The first thing I would tell myself is to get used to change.
Pivot and adapt should be my new motto. Change is inevitable. It’s practically built into human DNA. I, however, hate change. I like life being comfortable and predictable. Unfortunately for me, college was neither of those things.
My biggest change was obvious as I fully expected to graduate from LSU and ended up transferring just nine months after entering. It was hard, uncomfortable and unpredictable. It was all of the things I hate and I projected that upon myself.
I’ve already posted my story on why I left LSU. An update to that story: God’s timing is always perfect. There were heartbreaking things that happened once I enrolled at Auburn and although being at Auburn didn’t make those situations particularly easier, I don’t know how I could have survived them miles away. Just think if I had been enrolled at LSU when COVID-19 hit. I’d either be forced to stay away from home for months or would have been taking online classes, paying out-of-state tuition from my bedroom in Springville.
I still struggle with change and I don’t think it’s ever going to get easier for me. However, I can say college has prepared my mind and my heart for the changes that will inevitably lie ahead.
Secondly, but most importantly, I would remind myself that we’re following the Lord’s will.
I’m still learning to trust the Lord and I know that learning will last a lifetime.
As I mentioned above, leaving LSU was hard. It made me feel embarrassed that I couldn’t finish what I had started. I had people in my life that would bring up the “I told you so” to make it all worst. I really resented how things worked out for, honestly, years. It’s been a difficult mindset to shake.
Whenever I find myself getting down about how things panned out, I look to Proverbs 19:21 - “Many are the plans in a person’s heart, but it is the Lord’s purpose that prevails.” Amen.
I think I had a my ‘perfect’ life planned about since I was about 16. Let’s just say all of those so-called ‘perfect’ things didn’t happen. So now I have a new version of perfect and it’s the life I’m living in. Now perfect is a strong word because there are very few things in this world, if any, that truly are perfect. But to me, the fact that my life has fallen into place and I can finally say that I’m happy again is perfect enough to me.
Finally, I would tell myself that she’s so much stronger than she knows.
I’ve always considered myself to be strong: strong-willed, strong-minded. I didn’t realize how strong I would have to be during my college years. Between the change and new plans there was also loss, failures and many hard days.

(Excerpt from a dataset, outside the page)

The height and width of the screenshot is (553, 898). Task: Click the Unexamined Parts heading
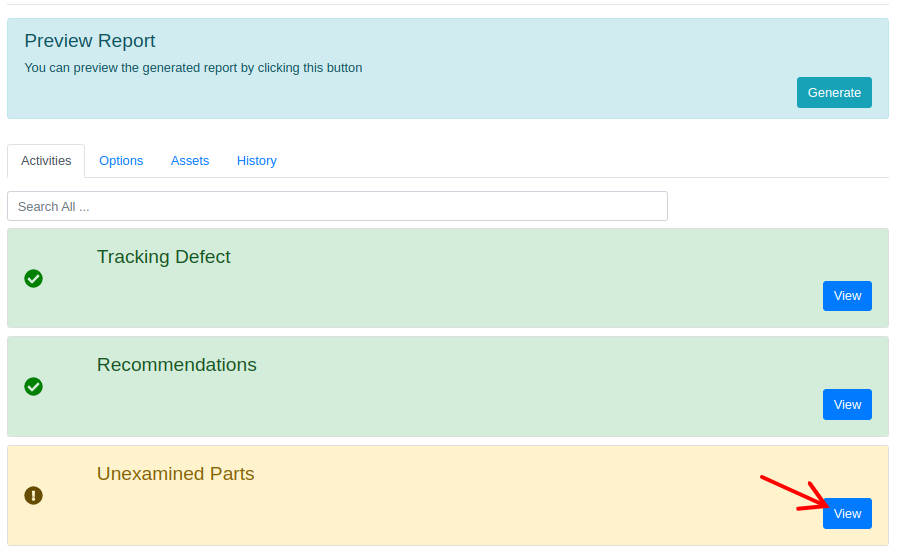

I’ve grown a lot over three yearn mentally and emotionally. All that growth, strength and knowledge is not my doing but His. Psalm 121 rings so true when it comes to my growth, specifically verse two - “My help comes from the Lord who made heaven and earth.”
The Lord guides my heart and hand, he always has and he always will. He has given me the strength to stand on days where I felt I couldn’t. He’s given me the confidence to further my career, take leadership positions and become a woman of God. I’m a strong woman because I am a woman rooted in the Word of the Lord. Without my God and His divine help, I would not be the woman I am today about to graduate college.
College is hard. It’s uncomfortable, strenuous and mentally draining. Yet, it’s still inticing, boundary-pushing and, in short, fun. It’s been a wild three and a half years. I’ve learned so much both inside and outside of the classroom. I’ve developed friendships and relationships. But overall, I did it. I finished what has been some of my biggest challenges. And I did so with the help of my Lord.